*** Opening EXTRACTED ENTRIES ***

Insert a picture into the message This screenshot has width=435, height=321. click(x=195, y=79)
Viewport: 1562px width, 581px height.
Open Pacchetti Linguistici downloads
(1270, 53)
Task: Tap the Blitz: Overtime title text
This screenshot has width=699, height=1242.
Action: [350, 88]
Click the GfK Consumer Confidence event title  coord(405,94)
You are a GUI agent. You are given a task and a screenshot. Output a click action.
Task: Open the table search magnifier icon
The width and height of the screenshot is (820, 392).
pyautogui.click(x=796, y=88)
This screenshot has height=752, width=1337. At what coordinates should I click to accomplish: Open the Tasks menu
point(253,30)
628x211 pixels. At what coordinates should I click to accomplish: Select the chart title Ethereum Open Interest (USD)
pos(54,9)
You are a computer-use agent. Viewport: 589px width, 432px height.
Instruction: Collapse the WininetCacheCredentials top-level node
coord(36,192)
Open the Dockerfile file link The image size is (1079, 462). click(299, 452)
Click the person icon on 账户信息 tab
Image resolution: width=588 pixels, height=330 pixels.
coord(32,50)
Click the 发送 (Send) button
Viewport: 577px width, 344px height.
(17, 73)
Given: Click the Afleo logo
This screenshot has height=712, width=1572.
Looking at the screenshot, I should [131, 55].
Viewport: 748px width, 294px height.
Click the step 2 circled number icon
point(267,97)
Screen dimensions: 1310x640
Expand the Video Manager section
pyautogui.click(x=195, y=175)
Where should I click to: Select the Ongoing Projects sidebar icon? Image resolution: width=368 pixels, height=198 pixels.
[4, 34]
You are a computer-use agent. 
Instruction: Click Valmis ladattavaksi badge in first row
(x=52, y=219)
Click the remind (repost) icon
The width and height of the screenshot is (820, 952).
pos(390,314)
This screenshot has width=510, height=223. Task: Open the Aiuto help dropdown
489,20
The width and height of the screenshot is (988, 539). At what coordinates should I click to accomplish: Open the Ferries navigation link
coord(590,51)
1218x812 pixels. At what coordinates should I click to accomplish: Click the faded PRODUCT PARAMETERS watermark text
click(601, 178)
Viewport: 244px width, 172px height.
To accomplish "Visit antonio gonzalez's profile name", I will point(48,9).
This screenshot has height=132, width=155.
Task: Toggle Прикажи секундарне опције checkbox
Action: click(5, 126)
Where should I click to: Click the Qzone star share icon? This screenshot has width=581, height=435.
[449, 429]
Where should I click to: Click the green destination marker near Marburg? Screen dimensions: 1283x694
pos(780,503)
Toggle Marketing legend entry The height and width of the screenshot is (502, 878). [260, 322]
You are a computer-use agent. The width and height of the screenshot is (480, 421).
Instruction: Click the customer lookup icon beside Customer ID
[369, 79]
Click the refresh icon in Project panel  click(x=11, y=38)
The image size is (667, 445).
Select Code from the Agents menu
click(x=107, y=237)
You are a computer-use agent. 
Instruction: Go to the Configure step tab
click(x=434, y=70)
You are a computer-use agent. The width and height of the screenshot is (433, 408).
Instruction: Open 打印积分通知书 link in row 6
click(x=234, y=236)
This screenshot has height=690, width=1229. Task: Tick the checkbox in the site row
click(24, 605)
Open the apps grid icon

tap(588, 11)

*** Closing EXTRACTED ENTRIES ***

- [PROBLEM TO WORK ON]
The answer must be the full listing, written out word for word.

- [WRITTEN SOLUTION]
Insert a picture into the message This screenshot has width=435, height=321. click(x=195, y=79)
Viewport: 1562px width, 581px height.
Open Pacchetti Linguistici downloads
(1270, 53)
Task: Tap the Blitz: Overtime title text
This screenshot has width=699, height=1242.
Action: [350, 88]
Click the GfK Consumer Confidence event title  coord(405,94)
You are a GUI agent. You are given a task and a screenshot. Output a click action.
Task: Open the table search magnifier icon
The width and height of the screenshot is (820, 392).
pyautogui.click(x=796, y=88)
This screenshot has height=752, width=1337. At what coordinates should I click to accomplish: Open the Tasks menu
point(253,30)
628x211 pixels. At what coordinates should I click to accomplish: Select the chart title Ethereum Open Interest (USD)
pos(54,9)
You are a computer-use agent. Viewport: 589px width, 432px height.
Instruction: Collapse the WininetCacheCredentials top-level node
coord(36,192)
Open the Dockerfile file link The image size is (1079, 462). click(299, 452)
Click the person icon on 账户信息 tab
Image resolution: width=588 pixels, height=330 pixels.
coord(32,50)
Click the 发送 (Send) button
Viewport: 577px width, 344px height.
(17, 73)
Given: Click the Afleo logo
This screenshot has height=712, width=1572.
Looking at the screenshot, I should [131, 55].
Viewport: 748px width, 294px height.
Click the step 2 circled number icon
point(267,97)
Screen dimensions: 1310x640
Expand the Video Manager section
pyautogui.click(x=195, y=175)
Where should I click to: Select the Ongoing Projects sidebar icon? Image resolution: width=368 pixels, height=198 pixels.
[4, 34]
You are a computer-use agent. 
Instruction: Click Valmis ladattavaksi badge in first row
(x=52, y=219)
Click the remind (repost) icon
The width and height of the screenshot is (820, 952).
pos(390,314)
This screenshot has width=510, height=223. Task: Open the Aiuto help dropdown
489,20
The width and height of the screenshot is (988, 539). At what coordinates should I click to accomplish: Open the Ferries navigation link
coord(590,51)
1218x812 pixels. At what coordinates should I click to accomplish: Click the faded PRODUCT PARAMETERS watermark text
click(601, 178)
Viewport: 244px width, 172px height.
To accomplish "Visit antonio gonzalez's profile name", I will point(48,9).
This screenshot has height=132, width=155.
Task: Toggle Прикажи секундарне опције checkbox
Action: click(5, 126)
Where should I click to: Click the Qzone star share icon? This screenshot has width=581, height=435.
[449, 429]
Where should I click to: Click the green destination marker near Marburg? Screen dimensions: 1283x694
pos(780,503)
Toggle Marketing legend entry The height and width of the screenshot is (502, 878). [260, 322]
You are a computer-use agent. The width and height of the screenshot is (480, 421).
Instruction: Click the customer lookup icon beside Customer ID
[369, 79]
Click the refresh icon in Project panel  click(x=11, y=38)
The image size is (667, 445).
Select Code from the Agents menu
click(x=107, y=237)
You are a computer-use agent. 
Instruction: Go to the Configure step tab
click(x=434, y=70)
You are a computer-use agent. The width and height of the screenshot is (433, 408).
Instruction: Open 打印积分通知书 link in row 6
click(x=234, y=236)
This screenshot has height=690, width=1229. Task: Tick the checkbox in the site row
click(24, 605)
Open the apps grid icon

tap(588, 11)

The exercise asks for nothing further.